*EXERCISE*.
Scan the entries for the word "search". Every line that has it should be copied.

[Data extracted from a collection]
BEGIN

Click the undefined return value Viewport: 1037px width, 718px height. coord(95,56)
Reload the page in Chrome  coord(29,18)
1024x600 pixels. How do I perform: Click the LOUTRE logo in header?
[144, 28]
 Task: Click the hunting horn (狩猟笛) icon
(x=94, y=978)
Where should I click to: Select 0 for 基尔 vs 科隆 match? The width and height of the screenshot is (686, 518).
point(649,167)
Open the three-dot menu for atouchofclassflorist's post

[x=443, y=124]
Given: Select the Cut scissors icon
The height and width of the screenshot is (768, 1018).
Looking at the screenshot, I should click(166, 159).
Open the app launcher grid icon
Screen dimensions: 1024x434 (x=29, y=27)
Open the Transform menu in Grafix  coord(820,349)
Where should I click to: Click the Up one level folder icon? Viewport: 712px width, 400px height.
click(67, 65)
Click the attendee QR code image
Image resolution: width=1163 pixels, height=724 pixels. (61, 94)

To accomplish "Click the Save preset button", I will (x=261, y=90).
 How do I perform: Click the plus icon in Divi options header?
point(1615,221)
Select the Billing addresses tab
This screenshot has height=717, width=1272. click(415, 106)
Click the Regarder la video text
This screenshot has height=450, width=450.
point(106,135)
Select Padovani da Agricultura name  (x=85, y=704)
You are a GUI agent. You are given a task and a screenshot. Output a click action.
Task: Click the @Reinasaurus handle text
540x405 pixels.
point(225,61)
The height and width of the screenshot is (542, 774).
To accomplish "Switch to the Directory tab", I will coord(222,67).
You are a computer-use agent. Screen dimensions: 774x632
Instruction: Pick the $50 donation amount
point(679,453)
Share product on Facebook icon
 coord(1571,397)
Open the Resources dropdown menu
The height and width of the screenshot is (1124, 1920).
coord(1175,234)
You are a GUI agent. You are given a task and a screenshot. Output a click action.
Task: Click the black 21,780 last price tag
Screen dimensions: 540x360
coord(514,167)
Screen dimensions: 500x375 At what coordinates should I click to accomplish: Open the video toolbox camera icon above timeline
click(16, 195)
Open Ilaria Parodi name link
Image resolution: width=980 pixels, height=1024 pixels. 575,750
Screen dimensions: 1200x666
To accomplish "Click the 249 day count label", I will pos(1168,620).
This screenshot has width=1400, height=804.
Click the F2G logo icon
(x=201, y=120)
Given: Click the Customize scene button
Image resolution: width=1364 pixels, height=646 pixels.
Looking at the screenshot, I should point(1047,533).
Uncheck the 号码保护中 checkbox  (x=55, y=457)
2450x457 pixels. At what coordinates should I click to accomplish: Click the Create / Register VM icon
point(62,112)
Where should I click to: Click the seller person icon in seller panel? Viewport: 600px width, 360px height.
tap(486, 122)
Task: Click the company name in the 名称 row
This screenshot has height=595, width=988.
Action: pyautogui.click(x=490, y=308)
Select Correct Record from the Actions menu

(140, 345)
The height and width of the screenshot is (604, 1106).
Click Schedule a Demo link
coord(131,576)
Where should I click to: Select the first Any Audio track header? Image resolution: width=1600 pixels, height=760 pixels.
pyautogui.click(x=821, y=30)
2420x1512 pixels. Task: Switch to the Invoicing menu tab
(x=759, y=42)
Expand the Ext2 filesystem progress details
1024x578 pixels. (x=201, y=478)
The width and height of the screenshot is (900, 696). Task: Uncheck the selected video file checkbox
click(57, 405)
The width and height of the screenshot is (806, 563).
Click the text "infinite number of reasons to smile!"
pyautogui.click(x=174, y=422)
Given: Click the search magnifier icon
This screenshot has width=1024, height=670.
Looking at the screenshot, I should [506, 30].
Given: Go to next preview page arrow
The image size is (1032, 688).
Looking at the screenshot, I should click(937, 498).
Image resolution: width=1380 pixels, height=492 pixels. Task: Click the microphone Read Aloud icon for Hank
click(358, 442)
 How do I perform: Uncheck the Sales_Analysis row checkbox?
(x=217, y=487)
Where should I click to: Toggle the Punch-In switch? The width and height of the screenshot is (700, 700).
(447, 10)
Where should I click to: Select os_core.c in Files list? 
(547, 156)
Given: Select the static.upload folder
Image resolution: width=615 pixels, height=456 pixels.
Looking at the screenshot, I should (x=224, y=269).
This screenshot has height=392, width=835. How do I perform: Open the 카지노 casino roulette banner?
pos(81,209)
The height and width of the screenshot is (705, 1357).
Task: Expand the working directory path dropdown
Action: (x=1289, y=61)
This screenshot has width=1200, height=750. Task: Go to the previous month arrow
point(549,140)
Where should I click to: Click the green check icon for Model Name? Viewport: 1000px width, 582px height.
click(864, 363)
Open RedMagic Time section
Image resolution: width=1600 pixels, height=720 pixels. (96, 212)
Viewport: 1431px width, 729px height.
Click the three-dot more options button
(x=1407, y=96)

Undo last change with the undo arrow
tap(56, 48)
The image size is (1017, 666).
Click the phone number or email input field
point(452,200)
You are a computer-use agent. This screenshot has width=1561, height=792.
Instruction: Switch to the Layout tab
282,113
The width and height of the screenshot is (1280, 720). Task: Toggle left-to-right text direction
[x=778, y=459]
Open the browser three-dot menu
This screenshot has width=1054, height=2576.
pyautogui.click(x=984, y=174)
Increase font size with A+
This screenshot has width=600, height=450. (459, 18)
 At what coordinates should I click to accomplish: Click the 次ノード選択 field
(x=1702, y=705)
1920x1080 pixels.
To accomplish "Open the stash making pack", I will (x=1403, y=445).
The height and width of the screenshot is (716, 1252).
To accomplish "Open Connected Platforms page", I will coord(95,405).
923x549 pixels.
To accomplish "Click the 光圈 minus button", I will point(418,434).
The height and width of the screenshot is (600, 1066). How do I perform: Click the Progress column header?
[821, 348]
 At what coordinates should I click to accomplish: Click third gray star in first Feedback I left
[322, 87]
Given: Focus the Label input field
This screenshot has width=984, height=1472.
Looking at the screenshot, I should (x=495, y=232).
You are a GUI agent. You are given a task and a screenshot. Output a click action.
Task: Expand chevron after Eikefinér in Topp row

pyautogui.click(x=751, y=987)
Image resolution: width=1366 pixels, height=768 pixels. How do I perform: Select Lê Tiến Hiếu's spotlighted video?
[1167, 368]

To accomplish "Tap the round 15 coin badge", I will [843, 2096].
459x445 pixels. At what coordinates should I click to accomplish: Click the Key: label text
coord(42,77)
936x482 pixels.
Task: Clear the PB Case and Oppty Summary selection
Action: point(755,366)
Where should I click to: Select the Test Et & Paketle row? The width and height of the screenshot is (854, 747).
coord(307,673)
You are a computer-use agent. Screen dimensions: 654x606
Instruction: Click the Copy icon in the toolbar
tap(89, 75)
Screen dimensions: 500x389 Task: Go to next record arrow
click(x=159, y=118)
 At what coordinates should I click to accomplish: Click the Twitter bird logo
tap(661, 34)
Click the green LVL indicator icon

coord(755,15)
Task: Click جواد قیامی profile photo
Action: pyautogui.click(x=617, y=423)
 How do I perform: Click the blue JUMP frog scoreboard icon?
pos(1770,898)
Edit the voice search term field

END

*RESULT OF THE EXERCISE*.
Given: Click the search magnifier icon
Edit the voice search term field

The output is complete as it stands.